At first glance, this message is misleading. Users may still be able to authenticate, but Teams will often fail silently, loop sign-ins, or behave unpredictably—especially in enterprise environments using Active Directory Federation Services (ADFS).
In this article, I’ll walk through:
- What error code 4c7 actually means
- Why it commonly occurs in corporate networks
- The most reliable fix (and why it works)
- Additional troubleshooting steps most guides don’t mention
- Best practices to prevent it from returning
This guidance is based on real-world enterprise deployments, not just theory.
What Is Microsoft Teams Error Code 4c7?
Error code 4c7 is an authentication failure related to Modern Authentication. It most commonly occurs when:
- Microsoft Teams is used in a hybrid identity environment
- ADFS is configured as the identity provider
- Forms Authentication is disabled in ADFS
Teams relies heavily on Modern Authentication (OAuth 2.0 + OpenID Connect). When Teams attempts to authenticate a user, it expects ADFS to allow specific authentication flows.

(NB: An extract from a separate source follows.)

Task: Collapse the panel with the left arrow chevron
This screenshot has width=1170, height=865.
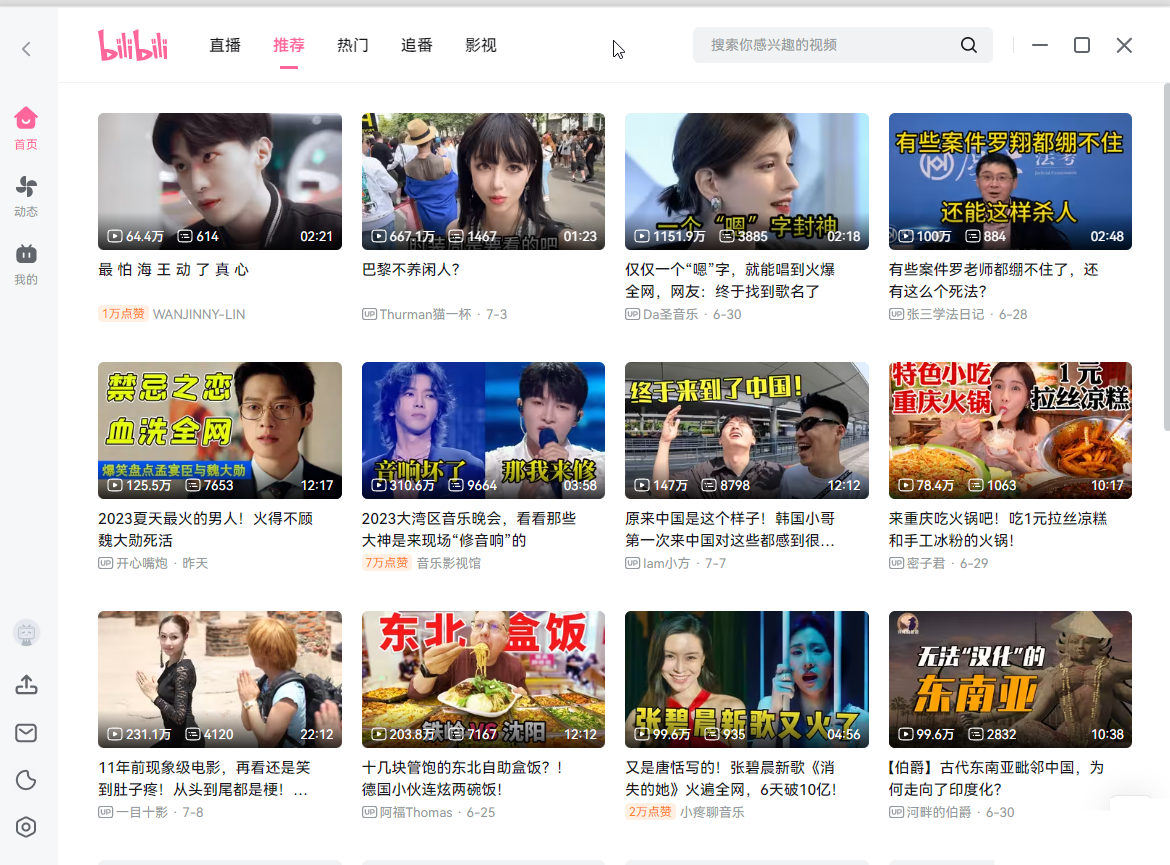Action: [26, 48]
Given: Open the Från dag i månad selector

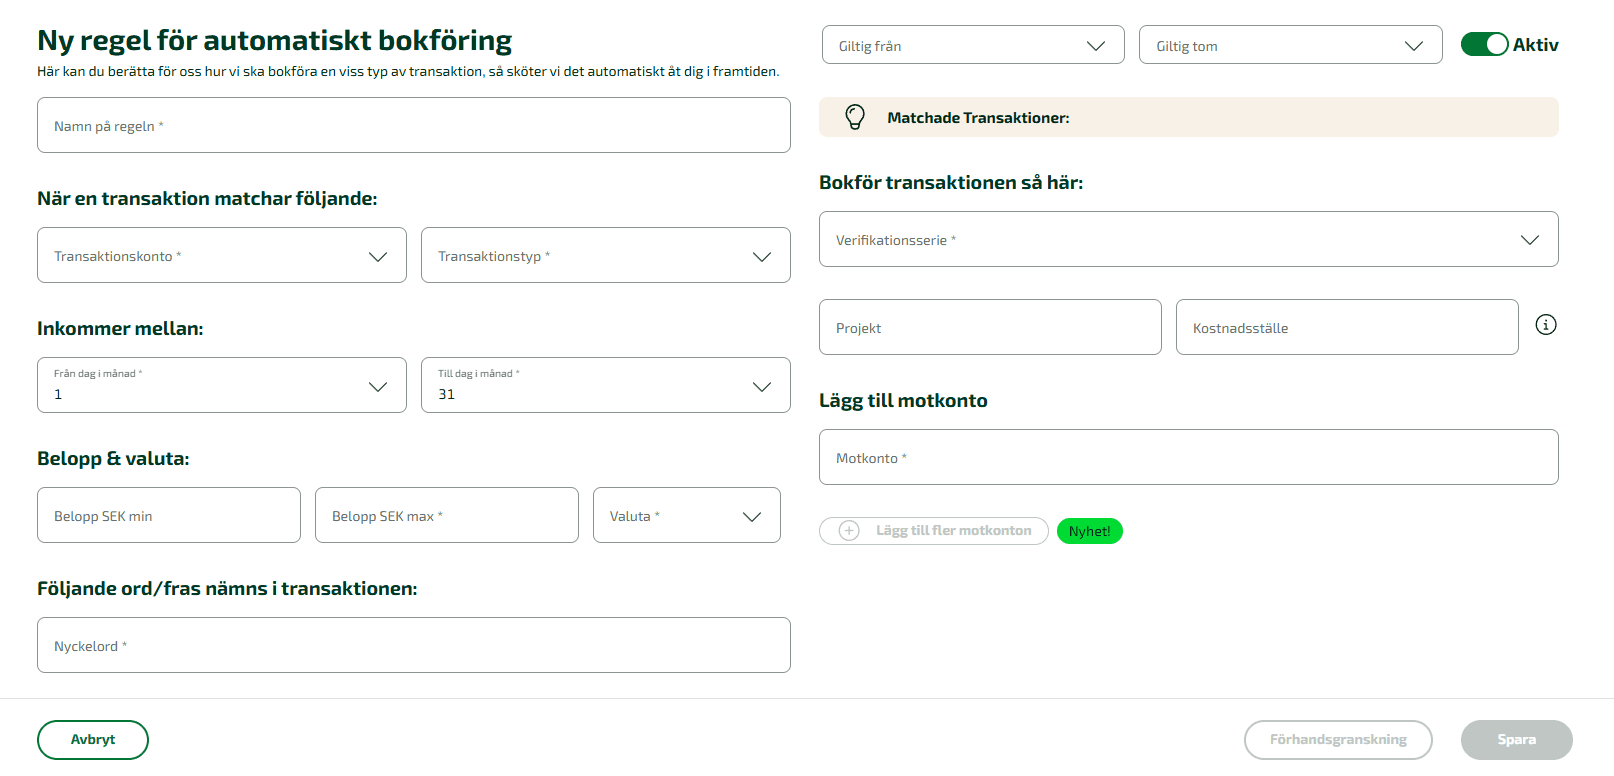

If ADFS blocks those flows—particularly Forms Authentication—the sign-in process partially fails, triggering the 4c7 error.

Why This Error Commonly Appears in Corporate Networks
In smaller Microsoft 365 tenants, Microsoft Entra ID (Azure AD) handles authentication directly. In enterprise environments, however, organizations often use:
- On-prem Active Directory
- ADFS for federated authentication
- Conditional Access rules
- Legacy authentication restrictions
In these setups, Forms Authentication is often intentionally disabled for security reasons. Historically, many organizations relied solely on Integrated Windows Authentication (IWA) for internal users.
Here’s the problem:
Microsoft Teams does not always successfully fall back to IWA.
When Teams cannot complete the modern auth handshake via ADFS, it throws error 4c7—even though other Office apps may continue working.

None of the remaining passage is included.